* _What to work on_:
Echo the following data line for line, without changing anything, and leave out the pictures.

* _Dataset records_:
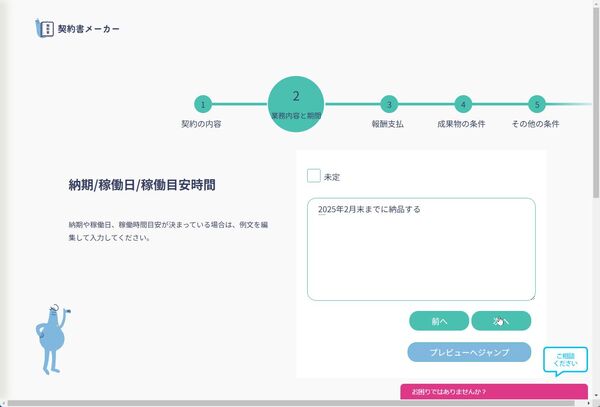Select the current step 2 circle
The width and height of the screenshot is (600, 407).
[x=296, y=104]
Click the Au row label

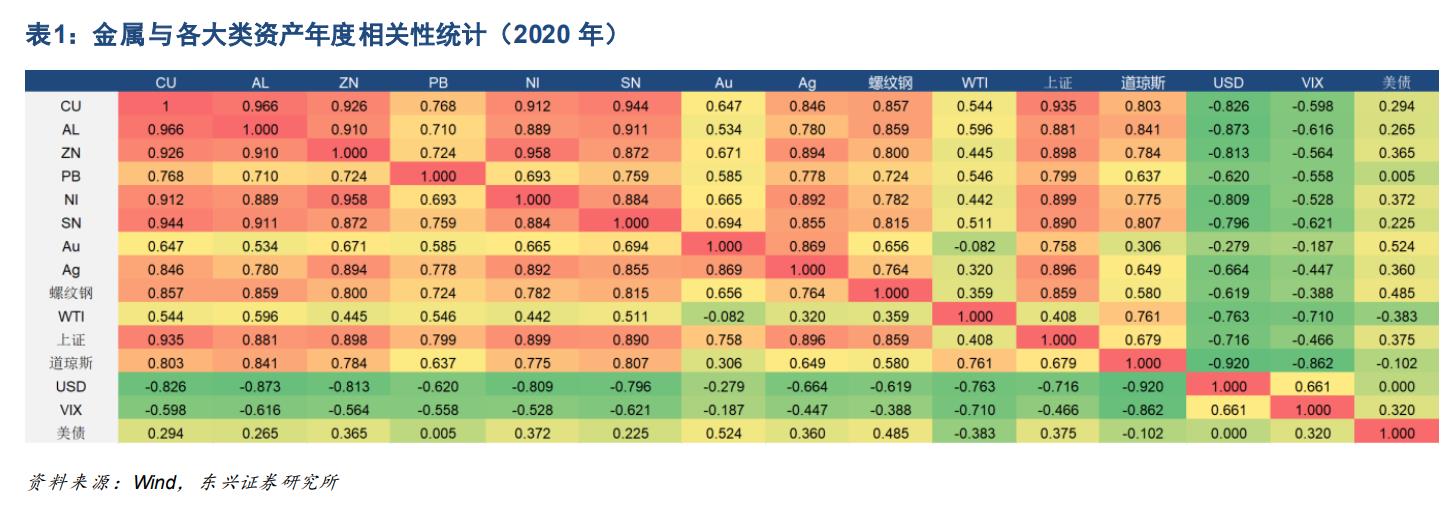pyautogui.click(x=70, y=246)
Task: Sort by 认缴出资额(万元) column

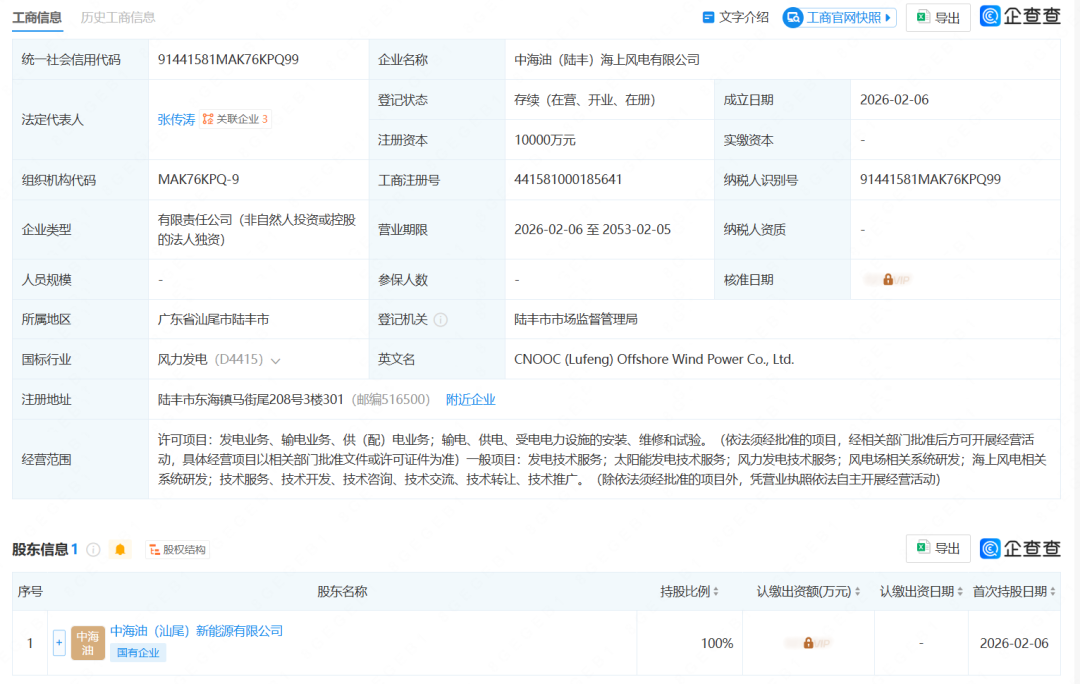Action: (808, 592)
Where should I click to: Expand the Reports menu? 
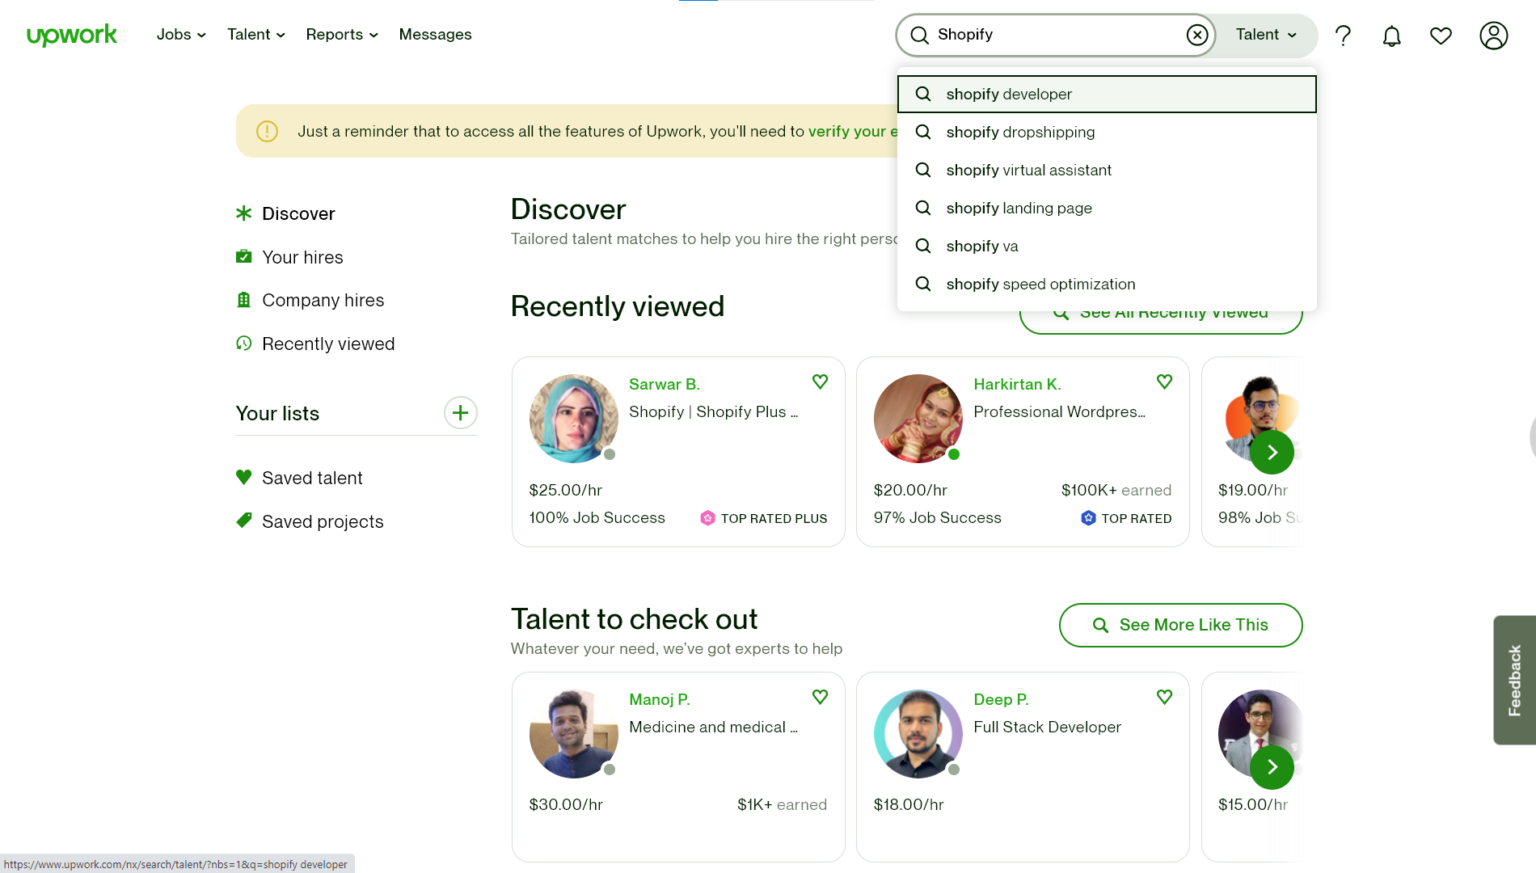(341, 34)
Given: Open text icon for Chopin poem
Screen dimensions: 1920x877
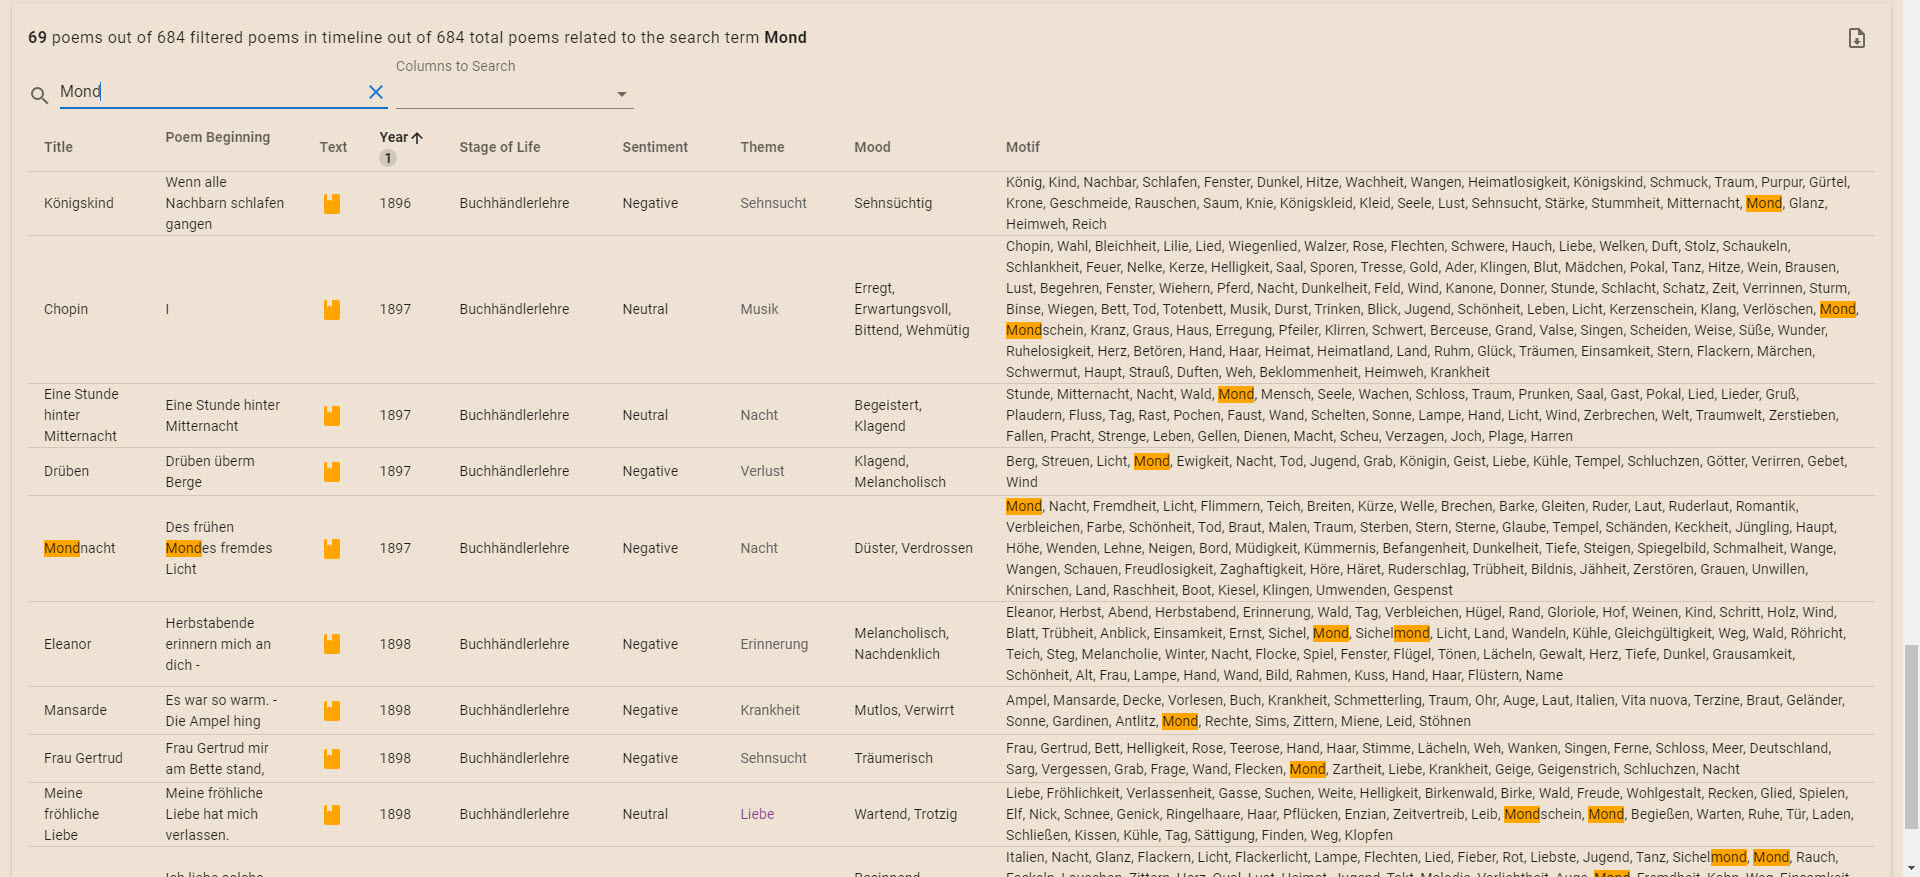Looking at the screenshot, I should [x=332, y=309].
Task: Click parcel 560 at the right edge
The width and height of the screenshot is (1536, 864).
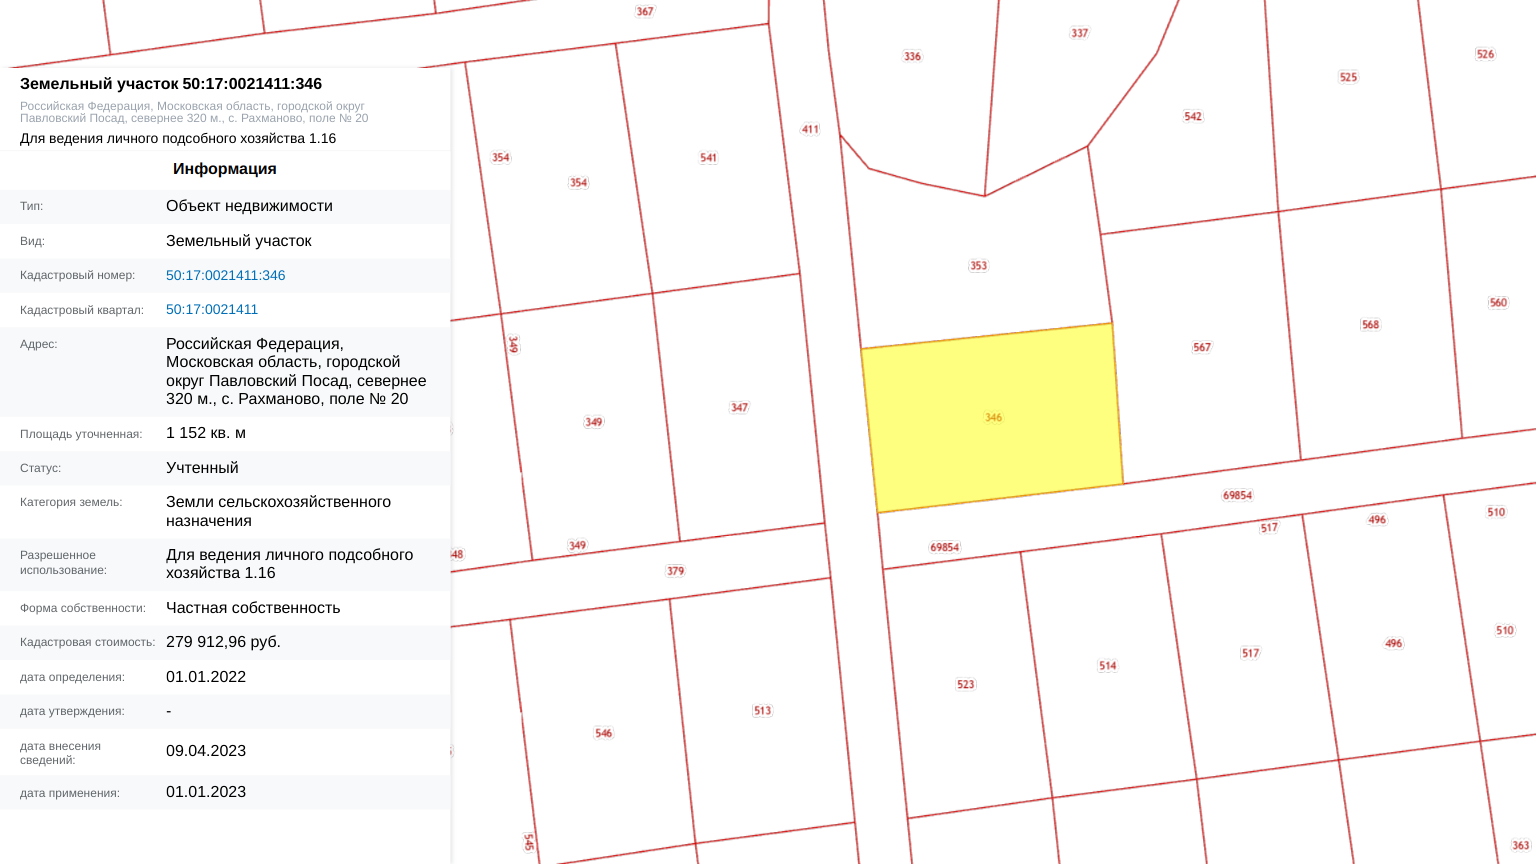Action: pos(1497,303)
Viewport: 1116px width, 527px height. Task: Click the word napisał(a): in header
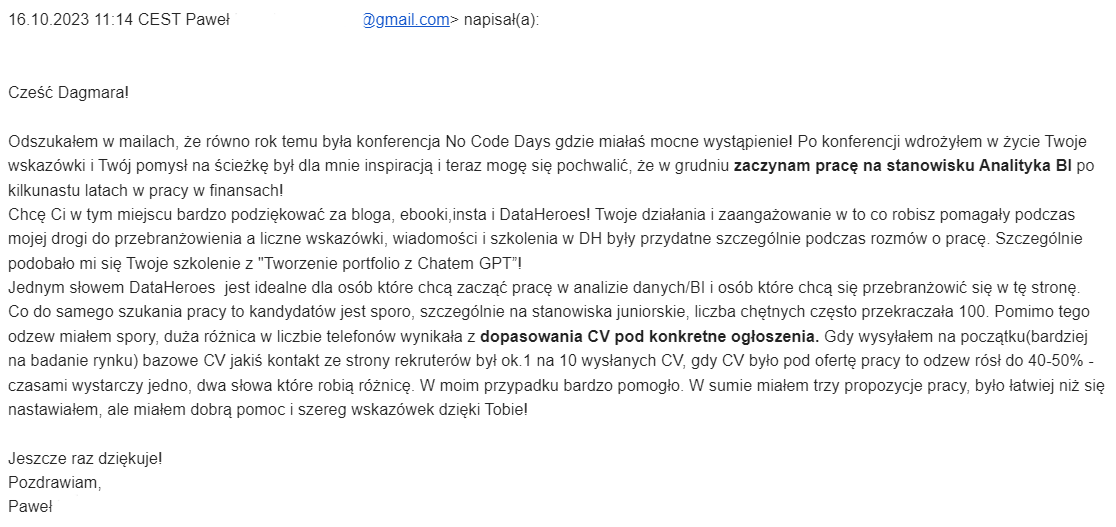(x=502, y=20)
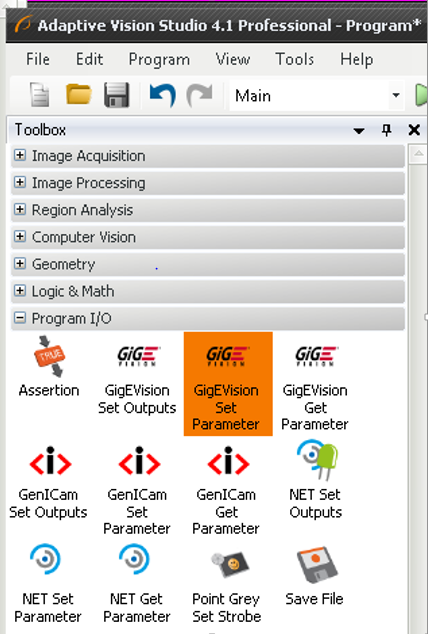Open file with the folder icon

78,95
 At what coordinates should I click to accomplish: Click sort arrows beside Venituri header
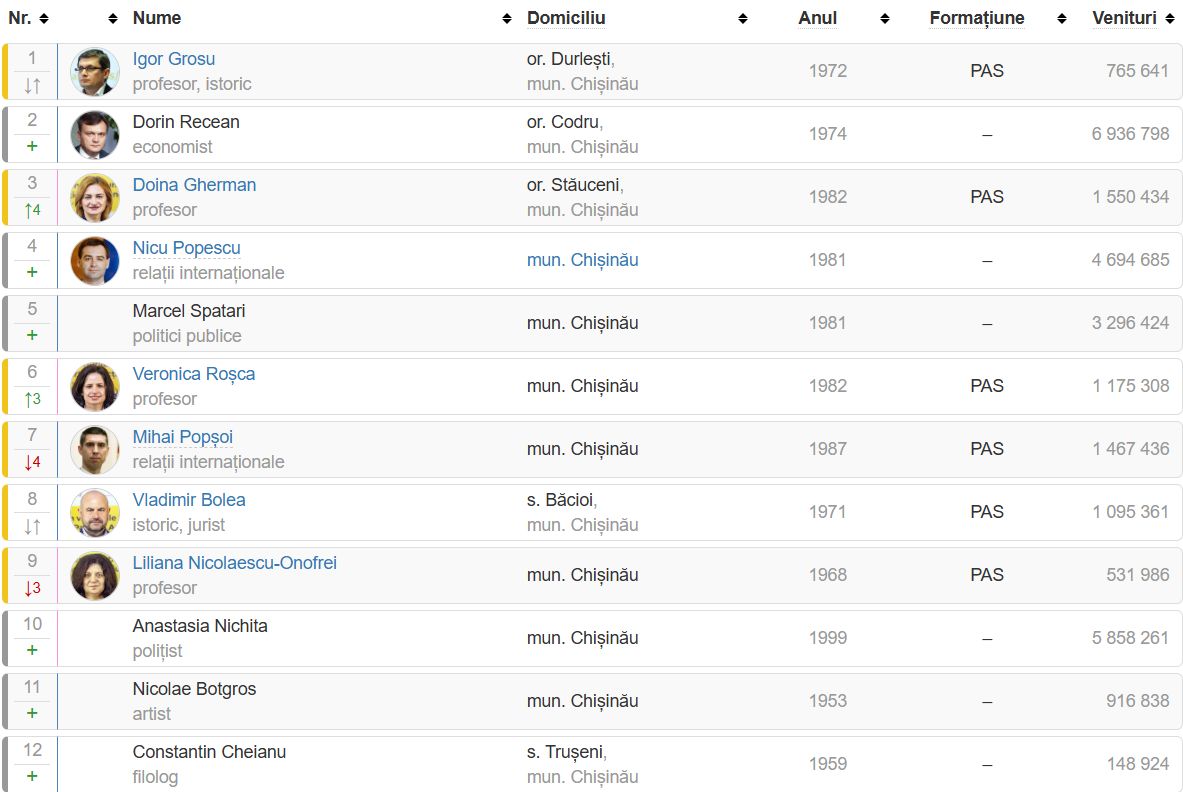[1170, 18]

* _Result for this task_:
Select the current step 2 circle
The width and height of the screenshot is (600, 407).
[x=296, y=104]
Click the Au row label

pyautogui.click(x=70, y=246)
Task: Sort by 认缴出资额(万元) column

Action: (808, 592)
Where should I click to: Expand the Reports menu? 
(341, 34)
Given: Open text icon for Chopin poem
Screen dimensions: 1920x877
Looking at the screenshot, I should [x=332, y=309].
Task: Click parcel 560 at the right edge
The width and height of the screenshot is (1536, 864).
Action: pos(1497,303)
Viewport: 1116px width, 527px height. Task: Click the word napisał(a): in header
(x=502, y=20)
Open file with the folder icon

78,95
 At what coordinates should I click to accomplish: Click sort arrows beside Venituri header
[1170, 18]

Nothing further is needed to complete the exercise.